Unfortunately, technology solutions have made little headway in truly improving the health care credentialing process, which is still largely manual in nature and reliant on the paper file. Provider credentialing as the principal source of provider information for the organization, as a whole, is a source of massive errors and inefficiency.

Aside from the human error involved with manual, paper-based processes, provider information changes constantly and without warning—from innocuous changes in demographics to more problematic changes in professional and legal status. Failure to detect even minor changes can result in higher administrative costs, patient safety issues and an increased likelihood of medical errors and corresponding medical malpractice claims. Hospitals may also bear further financial burdens through the retroactive denial of claims for services performed by providers who have lapsed licenses or other inadequate, flawed credentials.



Traditionally, hospital leadership has viewed credentialing as a “check the box” regulatory burden largely overlooked from an efficiency standpoint. As a result, credentialing processes are antiquated and time-consuming. However, with the advent of Web services and other software innovations, this area is poised for dramatic change.

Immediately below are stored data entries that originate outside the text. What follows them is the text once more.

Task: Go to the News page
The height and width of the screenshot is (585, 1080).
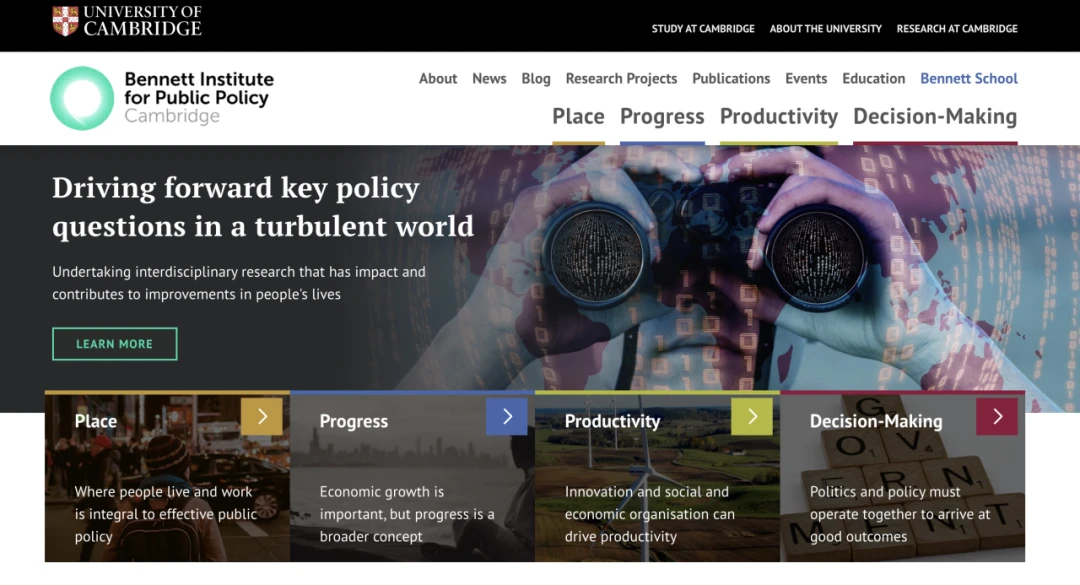Action: [489, 79]
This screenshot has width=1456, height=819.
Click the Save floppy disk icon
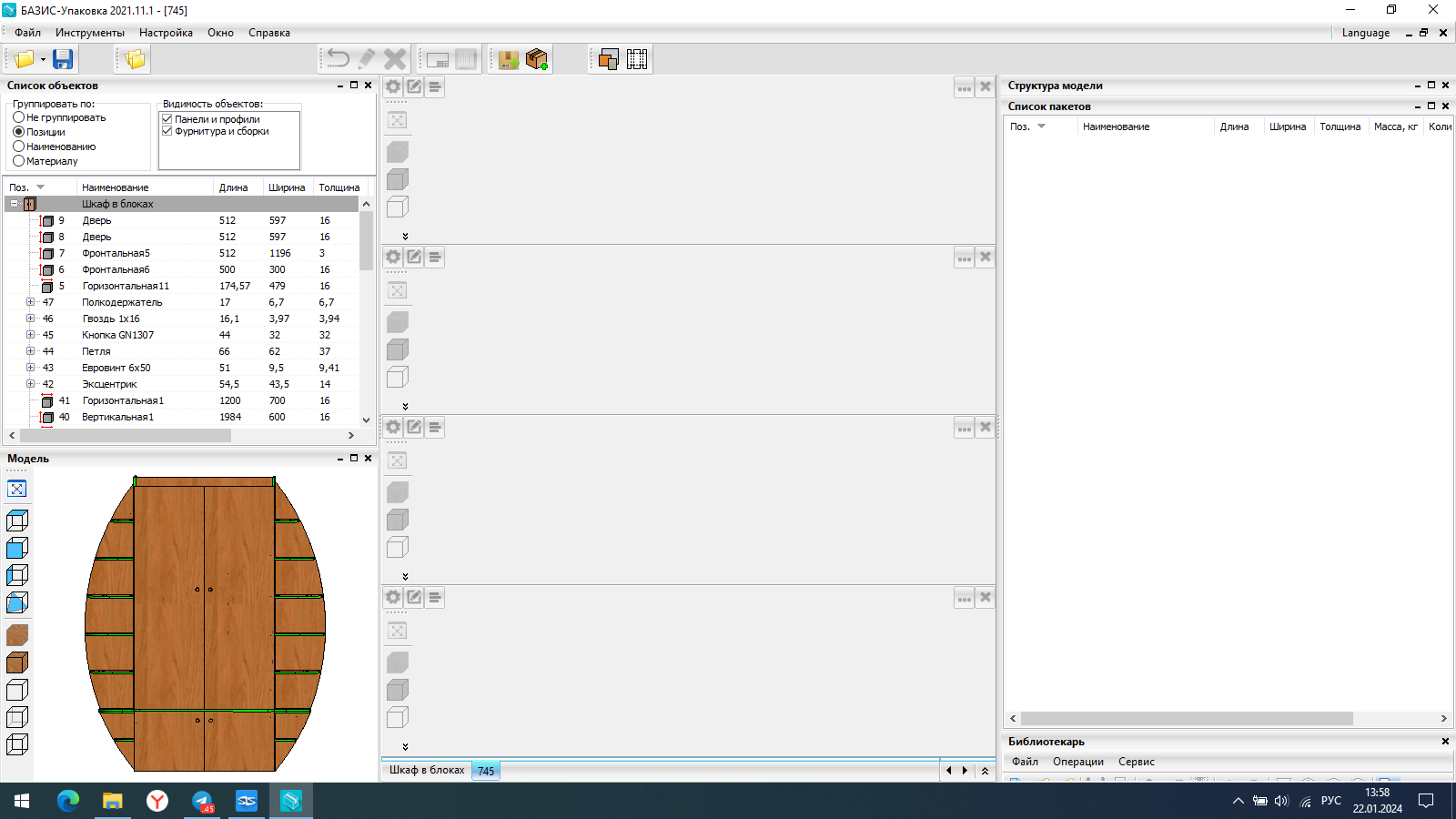(x=63, y=59)
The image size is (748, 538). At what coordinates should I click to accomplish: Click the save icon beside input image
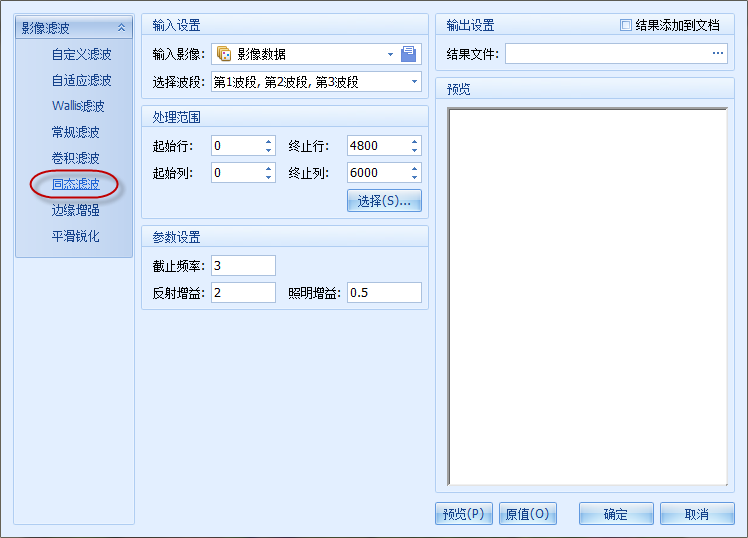[408, 54]
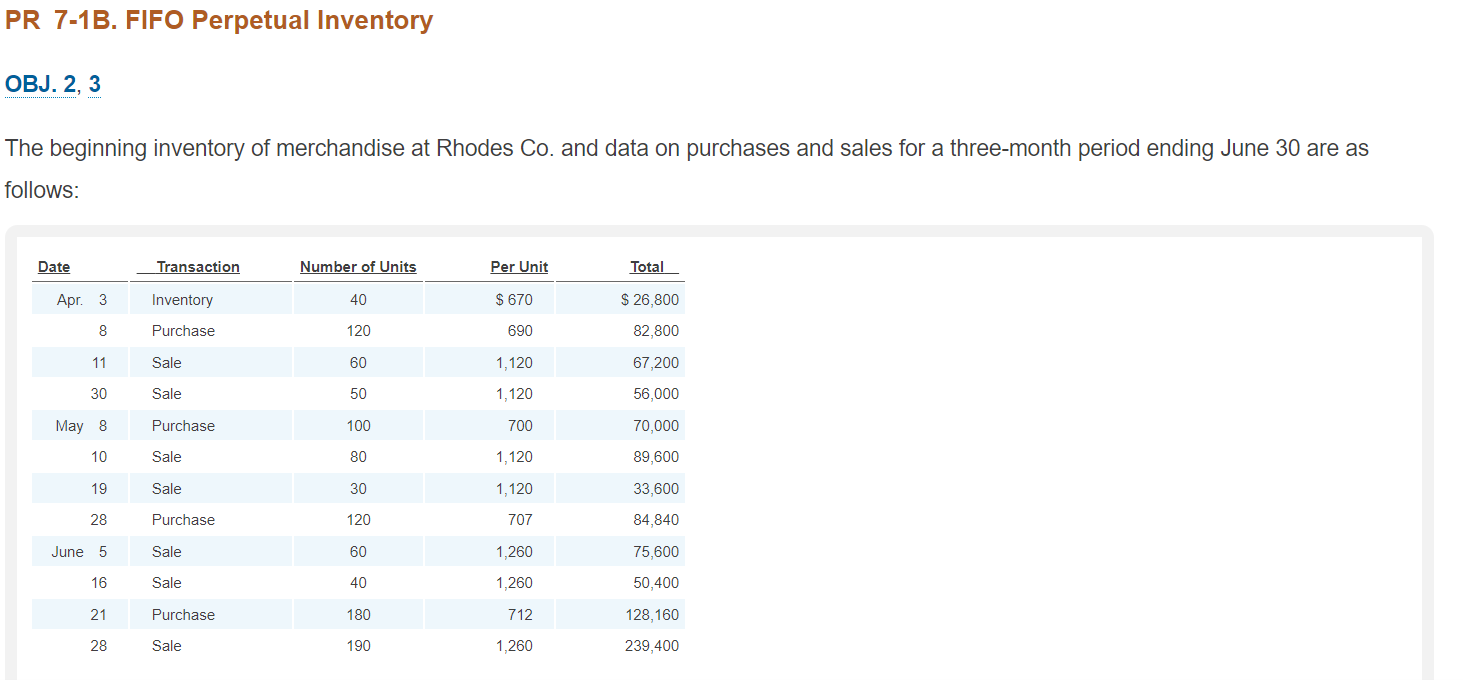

With real-time information -- rather than updates which can arrive months or even years following changes to a provider’s credentials or profile -- hospitals can ensure patient safety, decrease liability and protect their institutions from financial harm. Continuous monitoring of provider credentials is not simply a good extra step, it is a serious, fiscal responsibility that must be a part of hospital operations.

Evolving credentialing standards
For almost 80 years, hospital credentialing standards hardly changed. Credentialing was a process of peer oversight, which relied more on a local network of providers who knew each other. As the United States grew in population and became more mobile, health care delivery systems needed to expand and become more complex. To this day, while personal knowledge of physician abilities and character are factors for smaller community hospitals, organizations largely rely upon an expanding list of third-party sources for certification, historical and general capability information.

Strict controls on the definition of reliable sources of information and the use of those sources have been mandated by federal and state governments, as well as The Joint Commission, National Committee for Quality Assurance, Utilization Review Accreditation Commission and other accreditation bodies.

One area of credentialing improvement recently addressed is the frequency of information updating. This recognition of the need for more frequent credentialing activities was heralded by the 2007 TJC standards. In a radical departure from credentialing principles based on a policy of “What you don’t know can’t hurt you,” TJC deemed credentialing to be a significant organizational duty in the provision of quality patient care. According to these new standards, the goal of credentialing was to identify provider issues by collecting data on an ongoing basis.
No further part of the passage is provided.